When a Simple Walking Trail Headed North From Maine, and Made Conservation History

April 14, 2016

The photo on the IAT's handsome new website of Herb Hartman, Maine's former state parks director, nailing an International Appalachian Trail marker to a tree stirs vivid memories. I helped clear the first mile of what today is the Richard B. Anderson Trail along the forested spine of Mars Hill Mountain in far eastern Aroostook County in 1995. I took a photo that ran shortly after with my Maine Sunday Telegram column of Dick nailing a similar marker to a yellow birch there.
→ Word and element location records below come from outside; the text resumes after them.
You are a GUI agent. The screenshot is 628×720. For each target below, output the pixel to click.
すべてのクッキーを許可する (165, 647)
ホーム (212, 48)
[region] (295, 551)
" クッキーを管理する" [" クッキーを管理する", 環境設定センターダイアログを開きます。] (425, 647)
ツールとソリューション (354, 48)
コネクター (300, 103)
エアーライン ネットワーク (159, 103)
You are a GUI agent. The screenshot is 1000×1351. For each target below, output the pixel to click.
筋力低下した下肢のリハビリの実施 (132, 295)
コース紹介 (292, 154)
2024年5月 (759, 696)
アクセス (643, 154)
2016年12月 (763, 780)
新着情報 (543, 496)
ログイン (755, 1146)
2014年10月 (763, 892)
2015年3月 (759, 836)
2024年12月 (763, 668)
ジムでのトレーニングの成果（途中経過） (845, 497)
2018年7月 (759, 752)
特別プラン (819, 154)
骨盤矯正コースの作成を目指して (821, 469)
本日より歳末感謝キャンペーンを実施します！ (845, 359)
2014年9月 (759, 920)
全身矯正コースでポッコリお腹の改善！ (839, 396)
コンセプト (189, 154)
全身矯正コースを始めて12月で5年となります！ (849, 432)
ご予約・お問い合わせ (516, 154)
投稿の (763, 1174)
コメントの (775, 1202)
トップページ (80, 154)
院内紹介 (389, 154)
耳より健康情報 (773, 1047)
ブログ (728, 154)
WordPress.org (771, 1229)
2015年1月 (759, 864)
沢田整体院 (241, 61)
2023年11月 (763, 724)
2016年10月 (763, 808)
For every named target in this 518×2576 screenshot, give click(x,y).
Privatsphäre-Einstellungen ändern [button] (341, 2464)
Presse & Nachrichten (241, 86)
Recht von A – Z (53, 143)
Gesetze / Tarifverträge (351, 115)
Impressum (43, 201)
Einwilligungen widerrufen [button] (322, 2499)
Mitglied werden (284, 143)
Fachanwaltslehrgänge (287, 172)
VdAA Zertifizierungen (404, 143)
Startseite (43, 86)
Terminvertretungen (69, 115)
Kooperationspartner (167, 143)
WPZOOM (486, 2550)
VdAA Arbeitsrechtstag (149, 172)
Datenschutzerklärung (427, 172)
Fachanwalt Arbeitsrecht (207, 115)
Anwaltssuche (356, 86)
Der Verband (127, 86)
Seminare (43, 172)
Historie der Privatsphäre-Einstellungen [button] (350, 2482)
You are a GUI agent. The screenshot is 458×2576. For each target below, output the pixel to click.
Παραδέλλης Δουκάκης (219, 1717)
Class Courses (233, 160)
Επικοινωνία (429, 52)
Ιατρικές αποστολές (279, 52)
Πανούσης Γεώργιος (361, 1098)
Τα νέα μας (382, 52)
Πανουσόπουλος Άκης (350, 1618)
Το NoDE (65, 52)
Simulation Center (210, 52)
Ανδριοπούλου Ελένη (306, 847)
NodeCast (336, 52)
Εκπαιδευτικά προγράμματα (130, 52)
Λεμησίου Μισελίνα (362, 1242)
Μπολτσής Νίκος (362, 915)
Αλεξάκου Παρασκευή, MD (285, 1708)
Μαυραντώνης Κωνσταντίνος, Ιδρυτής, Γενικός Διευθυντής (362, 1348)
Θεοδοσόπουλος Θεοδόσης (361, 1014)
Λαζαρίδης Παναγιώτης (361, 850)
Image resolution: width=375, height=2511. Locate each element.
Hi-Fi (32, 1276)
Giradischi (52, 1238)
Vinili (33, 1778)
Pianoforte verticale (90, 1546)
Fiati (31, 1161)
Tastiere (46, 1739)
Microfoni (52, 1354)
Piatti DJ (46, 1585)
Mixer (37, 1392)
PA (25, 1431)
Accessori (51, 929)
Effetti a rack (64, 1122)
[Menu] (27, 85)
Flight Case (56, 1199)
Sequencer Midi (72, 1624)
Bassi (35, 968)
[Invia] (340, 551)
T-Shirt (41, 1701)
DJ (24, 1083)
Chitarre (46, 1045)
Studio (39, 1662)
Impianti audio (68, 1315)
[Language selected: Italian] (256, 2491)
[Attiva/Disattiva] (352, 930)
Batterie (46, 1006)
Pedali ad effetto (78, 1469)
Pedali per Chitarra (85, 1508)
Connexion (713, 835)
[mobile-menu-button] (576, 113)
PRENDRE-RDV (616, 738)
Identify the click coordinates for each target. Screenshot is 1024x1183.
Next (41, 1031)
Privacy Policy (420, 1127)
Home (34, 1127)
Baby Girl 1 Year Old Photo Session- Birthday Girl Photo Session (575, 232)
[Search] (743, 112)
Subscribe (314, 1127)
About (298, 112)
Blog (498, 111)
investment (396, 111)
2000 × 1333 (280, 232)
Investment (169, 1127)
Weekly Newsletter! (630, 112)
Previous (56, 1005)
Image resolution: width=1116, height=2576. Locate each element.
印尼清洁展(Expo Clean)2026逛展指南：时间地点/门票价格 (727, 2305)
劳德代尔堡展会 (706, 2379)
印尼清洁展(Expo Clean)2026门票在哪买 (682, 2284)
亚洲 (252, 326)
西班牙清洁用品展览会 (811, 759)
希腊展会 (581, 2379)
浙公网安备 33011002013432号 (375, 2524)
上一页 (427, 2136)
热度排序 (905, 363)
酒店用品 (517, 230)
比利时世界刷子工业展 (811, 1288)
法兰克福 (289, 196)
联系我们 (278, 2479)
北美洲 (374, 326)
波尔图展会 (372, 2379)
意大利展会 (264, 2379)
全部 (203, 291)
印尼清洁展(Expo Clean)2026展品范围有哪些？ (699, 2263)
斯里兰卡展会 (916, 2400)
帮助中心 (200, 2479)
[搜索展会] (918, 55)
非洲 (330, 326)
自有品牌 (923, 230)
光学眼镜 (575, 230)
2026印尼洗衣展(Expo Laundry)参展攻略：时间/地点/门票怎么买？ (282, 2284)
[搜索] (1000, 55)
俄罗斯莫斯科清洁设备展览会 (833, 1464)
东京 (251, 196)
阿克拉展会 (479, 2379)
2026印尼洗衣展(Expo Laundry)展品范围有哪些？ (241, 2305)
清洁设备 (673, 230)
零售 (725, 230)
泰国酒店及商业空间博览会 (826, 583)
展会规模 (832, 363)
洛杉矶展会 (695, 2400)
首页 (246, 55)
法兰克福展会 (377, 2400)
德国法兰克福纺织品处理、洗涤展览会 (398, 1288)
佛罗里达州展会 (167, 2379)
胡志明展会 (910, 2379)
Don Hudson, who later would succeed Dick as IAT president, remarked that come Spring, this portion of the trail would be a leafy green bower. I actually had done little of the trail-clearing, but this still made me feel pretty good!

 

Few knew, then, that the trail was to be, in time, a 12,000-mile footpath through 11 countries and jurisdictions, extending in a horseshoe from Maine and Atlantic Canada all the way to Norway's Svalbard archipelago and south to Morocco.

 

The "Appalachian terranes," the ancient landforms these places embraced, would be the basis for the future International Appalachian Trail. They once had formed the Appalachian-Caledonian mountains of the "supercontinent" Pangea before "plate tectonics" under the Atlantic Ocean separated them into their North American and European/North African components.

 

The story of "our common geoheritage" is reflected in the new "Pioneer Geologists" link on the IAT's website.  

 

"NOW, A TRAIL for two countries," we had headlined a piece about the new IAT in 1994, which was envisaged then as a trail linking the highest points in Maine, New Brunswick and Quebec. I experienced my first iconic Maine sporting camp when I sat in on an early meeting of the IAT board at Robinson Twin Pine Camp on Millinocket Lake in 1995, gathering material for future columns and editorials.

 

I later was on Mont Jacques-Cartier in the Chic-Chocs of Quebec, still gathering material but also looking for the Woodland Caribou making their last stand south of the St. Lawrence River. (I didn't see them.) 

 

Later still, in 1997, I was elsewhere on the Gaspe Peninsula watching the most amazing display of the Aurora Borealis over the Gulf of St. Lawrence anyone in our IAT group could remember.  

 

The notion of a two-nation trail soon changed, with the involvement of Walter Anderson, former state geologist, and others who had done pioneering work of their own on the theory of plate tectonics. The trail's potential exploded when they applied the theory to the Appalachian-Caledonian geology that created the footprints of the prehistoric mountain chain.

 

It wasn't long before an IAT delegation was aboard an icebreaker crashing through the sea ice from Sydney, Nova Scotia, to Port-au-Basques, Newfoundland, on a trip to help establish a chapter there in 2003. (When one of the meetings dragged, Will Richard, noted northland photographer and author, suggested he and I take a drive into the Blow-Me-Down Mountains west of Corner Brook. It was there we encountered first one, then more Boreal Chickadees, a "Life Bird" for this longtime birder. I was psyched.)

 

I RETURNED after my retirement to my native Oregon, shortly after the trail's grand expansion into Western Europe and Northern Africa was starting. Now I look out my apartment window in Portland's Goose Hollow at the sleeping Cascade volcanoes of Mount Adams, Mount St. Helens and, away to the north, Mount Rainier. (Fabled Mount Hood is out of view around the corner of my building.) These are "the shining mountains," as David Simons called them, a continent away from the mountains, rivers and valleys of the IAT.

 

Still, I think of those magic times as a witness to conservation history when a simple walking trail headed north from Maine and  became a major, ongoing effort to bind men and women with their mountains and their Atlantic Rim heritage.

 

"The Atlantic Ocean may have been dividing us for eons, but the International Appalachian Trail is well on its way to bringing us back together", concludes an article on the IAT in the current issue of Earth Heritage magazine.

 

In a world divided by hatred and strife, it needs the healing presence of an IAT more than ever.